Трясущимися пальцами развернула тряпицу.
«Ступай вслед за вороном», - было написано от руки чернильной расплывающейся строкой.
И больше ничего.
Почерк был Никиты.
Или очень похожий. Вот так точно он писал «р» с небрежно короткой палочкой, так не дописывал верхний хвостик «а», а от «о» оставлял петельку: Вероника разбирала любые его записи без напряжения.
- Гроб ведь был заколочен, - прохрипела Вероника вслух, - Никиты там не было. Я не чувствую его среди мёртвых.
Она его вообще не чувствовала, будто его не было в её измерении больше, но сказать такое вслух не могла.
- Он жив? – Вероника вцепилась взглядом в птицу.

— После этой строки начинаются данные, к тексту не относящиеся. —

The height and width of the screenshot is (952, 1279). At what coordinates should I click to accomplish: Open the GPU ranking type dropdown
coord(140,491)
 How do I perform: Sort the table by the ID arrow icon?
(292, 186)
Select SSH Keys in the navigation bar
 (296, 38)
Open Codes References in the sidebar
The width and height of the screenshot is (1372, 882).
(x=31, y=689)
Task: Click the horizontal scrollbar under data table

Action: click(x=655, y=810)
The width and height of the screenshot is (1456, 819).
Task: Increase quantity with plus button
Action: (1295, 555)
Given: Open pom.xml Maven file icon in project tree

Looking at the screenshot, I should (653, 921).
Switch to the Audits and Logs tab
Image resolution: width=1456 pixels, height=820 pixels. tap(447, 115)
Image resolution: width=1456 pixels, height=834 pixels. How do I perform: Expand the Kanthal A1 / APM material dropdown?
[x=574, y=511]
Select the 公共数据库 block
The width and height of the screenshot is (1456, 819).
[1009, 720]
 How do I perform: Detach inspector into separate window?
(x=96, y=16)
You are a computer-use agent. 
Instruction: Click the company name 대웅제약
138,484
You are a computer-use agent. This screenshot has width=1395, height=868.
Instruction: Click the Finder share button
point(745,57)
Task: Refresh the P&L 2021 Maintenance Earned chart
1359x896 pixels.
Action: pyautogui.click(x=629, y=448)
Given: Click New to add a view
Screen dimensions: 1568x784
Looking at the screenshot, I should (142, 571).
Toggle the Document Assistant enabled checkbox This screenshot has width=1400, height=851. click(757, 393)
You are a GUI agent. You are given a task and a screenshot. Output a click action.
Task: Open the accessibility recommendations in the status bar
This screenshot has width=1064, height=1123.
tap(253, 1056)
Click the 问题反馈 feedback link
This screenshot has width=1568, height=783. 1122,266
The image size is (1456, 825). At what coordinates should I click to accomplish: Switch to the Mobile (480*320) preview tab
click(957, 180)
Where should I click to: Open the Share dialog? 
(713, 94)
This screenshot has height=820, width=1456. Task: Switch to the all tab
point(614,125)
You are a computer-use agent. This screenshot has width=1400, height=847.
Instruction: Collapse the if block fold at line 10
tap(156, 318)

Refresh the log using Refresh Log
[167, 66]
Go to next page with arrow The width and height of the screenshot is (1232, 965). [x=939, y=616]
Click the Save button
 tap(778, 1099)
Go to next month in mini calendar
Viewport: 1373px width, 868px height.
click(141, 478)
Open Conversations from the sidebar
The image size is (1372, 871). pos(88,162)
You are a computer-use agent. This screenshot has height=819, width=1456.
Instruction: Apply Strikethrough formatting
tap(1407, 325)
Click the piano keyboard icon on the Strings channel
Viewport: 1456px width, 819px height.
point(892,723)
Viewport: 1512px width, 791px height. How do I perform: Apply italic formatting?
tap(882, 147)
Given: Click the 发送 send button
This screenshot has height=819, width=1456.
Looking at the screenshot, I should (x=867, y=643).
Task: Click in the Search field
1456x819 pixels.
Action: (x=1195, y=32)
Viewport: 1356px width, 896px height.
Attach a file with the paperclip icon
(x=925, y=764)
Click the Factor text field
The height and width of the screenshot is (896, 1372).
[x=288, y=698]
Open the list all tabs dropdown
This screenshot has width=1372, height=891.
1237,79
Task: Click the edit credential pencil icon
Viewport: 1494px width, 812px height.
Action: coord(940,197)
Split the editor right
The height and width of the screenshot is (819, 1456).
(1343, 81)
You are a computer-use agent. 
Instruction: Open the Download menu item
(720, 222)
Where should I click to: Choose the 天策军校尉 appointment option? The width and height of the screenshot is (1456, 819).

Ворон перелетел на спинку кровати и глухо каркнул, возвращая девушку в её гадкую, мерзкую, отвратительно нереальную реальность мрака, смерти и горя.
- Подожди, мне надо одеться, - подумав, что она окончательно сошла с ума и разговаривает с птицей, Вероника заскользила в ванную, почти не касаясь пола, словно и сама была привидением, а не живым человеком.
Быстро вымывшись под прохладными струями душа, лихорадочно расчесавшись, натянув всю ту же рубашку, она выскочила из ванной, не взглянув в запотевшее зеркало, в страхе: а вдруг птица уже улетела?
Но ворон сидел на подоконнике и рассматривал жирного паука, затаившегося за филигранно сплетённой паутиной. Один кликк, и не стало паука, которого Никита прозвал «дядей Фёдором» за упорство, с которым насекомое выплетало паутину, разрушаемую Вероникой каждый день. Хотя… какое отношение имел паук к упрямому герою мультфильма? Потом Никита назвал паука «маньяком», это было ближе к истине.
- Но такое имя он ему придумал, когда его взяли в команду к троим полицейским, расследующим дело странного маньяка, рисующего символы на стенах. Не паука, Никиту. Дело назвали «Маньяк-граффитист», после того, как появлялись рисунки, неизменно пропадали люди из разрисованного дома, даже если это было нежилое здание. Никита, он… - у Вероники перехватило дыхание, из глаз хлынули слёзы, выплакавшись и вскрикнув несколько раз от невыносимой душевной боли, она продолжила рассказ для ворона с того же места, - был экспертом по судебной психиатрии, но только студентом, правда, уже последнего курса. А ещё он сочинял… детективы… и сказки... для меня.
Ворон оказался неплохим собеседником, он внимательно слушал, склоняя голову то вправо, то влево.
Рассказывая о пауке и расследовании, Вероника натянула джинсы Никиты, его куртку, кроссовки и засунула в карман карточку, немного наличных денег и телефон.